Welsh local authorities and police authorities have budgeted for net revenue expenditure of £2,934 million in 1996–97. It is too early to estimate what actual expenditure will be.
The Secretary of State must be aware that Neath and Port Talbot council has suffered unique discrimination at the hands of the Welsh Office's revenue support allocation. How can he justify the fact that one half of former West Glamorgan, Swansea, has levied a 4.5 per cent. council tax increase whereas, before damping, Neath and Port Talbot, the other half, levied 45 per cent.—nearly 10 times as much? How can he justify the fact that Trebanos village is split down the middle, and one side pays £90 more? In March, both sides were paying exactly the same. He must intervene. Responsibility does not lie with the council. It has inherited a standard of service, which has been agreed by the Welsh Office, and is having to carry the can for the Welsh Office's discriminatory settlement. Surely he should intervene and prevent catastrophe next year, if not this.

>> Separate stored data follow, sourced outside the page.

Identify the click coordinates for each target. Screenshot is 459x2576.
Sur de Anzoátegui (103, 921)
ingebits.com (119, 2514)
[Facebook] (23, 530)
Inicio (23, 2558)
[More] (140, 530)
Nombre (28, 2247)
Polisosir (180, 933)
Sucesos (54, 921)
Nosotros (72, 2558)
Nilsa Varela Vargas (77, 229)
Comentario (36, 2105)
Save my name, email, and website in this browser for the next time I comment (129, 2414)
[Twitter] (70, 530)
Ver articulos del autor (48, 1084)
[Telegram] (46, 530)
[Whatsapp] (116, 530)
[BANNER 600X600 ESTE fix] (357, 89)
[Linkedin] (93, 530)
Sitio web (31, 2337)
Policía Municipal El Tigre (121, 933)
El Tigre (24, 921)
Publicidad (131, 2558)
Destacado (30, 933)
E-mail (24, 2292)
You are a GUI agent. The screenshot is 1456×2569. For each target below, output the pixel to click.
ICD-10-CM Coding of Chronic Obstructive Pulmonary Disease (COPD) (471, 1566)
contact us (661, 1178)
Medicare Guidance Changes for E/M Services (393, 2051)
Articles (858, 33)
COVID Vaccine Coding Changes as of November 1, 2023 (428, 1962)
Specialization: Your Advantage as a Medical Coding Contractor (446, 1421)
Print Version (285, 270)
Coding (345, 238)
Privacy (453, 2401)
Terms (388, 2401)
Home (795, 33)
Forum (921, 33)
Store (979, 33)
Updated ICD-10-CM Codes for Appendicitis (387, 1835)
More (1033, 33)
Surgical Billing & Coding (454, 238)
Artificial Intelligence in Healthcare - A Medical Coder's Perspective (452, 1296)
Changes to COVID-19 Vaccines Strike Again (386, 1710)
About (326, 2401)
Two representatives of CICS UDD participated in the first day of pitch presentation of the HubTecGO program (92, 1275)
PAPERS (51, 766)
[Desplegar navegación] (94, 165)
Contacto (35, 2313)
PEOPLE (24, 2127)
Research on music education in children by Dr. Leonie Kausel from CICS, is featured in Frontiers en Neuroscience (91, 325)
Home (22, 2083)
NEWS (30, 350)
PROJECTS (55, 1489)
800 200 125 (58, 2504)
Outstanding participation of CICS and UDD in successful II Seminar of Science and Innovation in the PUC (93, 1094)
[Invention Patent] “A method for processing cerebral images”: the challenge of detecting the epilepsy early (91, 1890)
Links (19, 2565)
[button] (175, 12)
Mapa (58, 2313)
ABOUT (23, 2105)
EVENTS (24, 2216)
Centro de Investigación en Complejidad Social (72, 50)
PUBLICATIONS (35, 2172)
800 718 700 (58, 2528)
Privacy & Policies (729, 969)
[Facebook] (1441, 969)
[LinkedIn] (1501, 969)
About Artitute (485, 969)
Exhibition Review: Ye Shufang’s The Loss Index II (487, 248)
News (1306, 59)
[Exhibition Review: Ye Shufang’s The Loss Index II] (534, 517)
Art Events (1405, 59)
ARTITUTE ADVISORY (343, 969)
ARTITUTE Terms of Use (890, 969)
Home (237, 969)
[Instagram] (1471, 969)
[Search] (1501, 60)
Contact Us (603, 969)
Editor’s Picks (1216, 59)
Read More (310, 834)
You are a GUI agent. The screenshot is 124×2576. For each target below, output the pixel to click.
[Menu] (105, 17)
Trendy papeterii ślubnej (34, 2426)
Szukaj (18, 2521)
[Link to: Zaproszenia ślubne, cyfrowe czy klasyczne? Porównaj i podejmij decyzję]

The settlement is not discriminatory, as the hon. Gentleman knows. The council tax damping schemes that I have introduced are designed to reduce the effect of discrepancies such as the one he described. The effect is that no council tax increase in Wales can be more than 25 per cent. in the current year. A total of £3.7 million of council tax reduction grant has gone to Neath and Port Talbot. Its standard spending assessment per capita is higher than the Welsh average, so it would not be fair to say that it has suffered unique discrimination.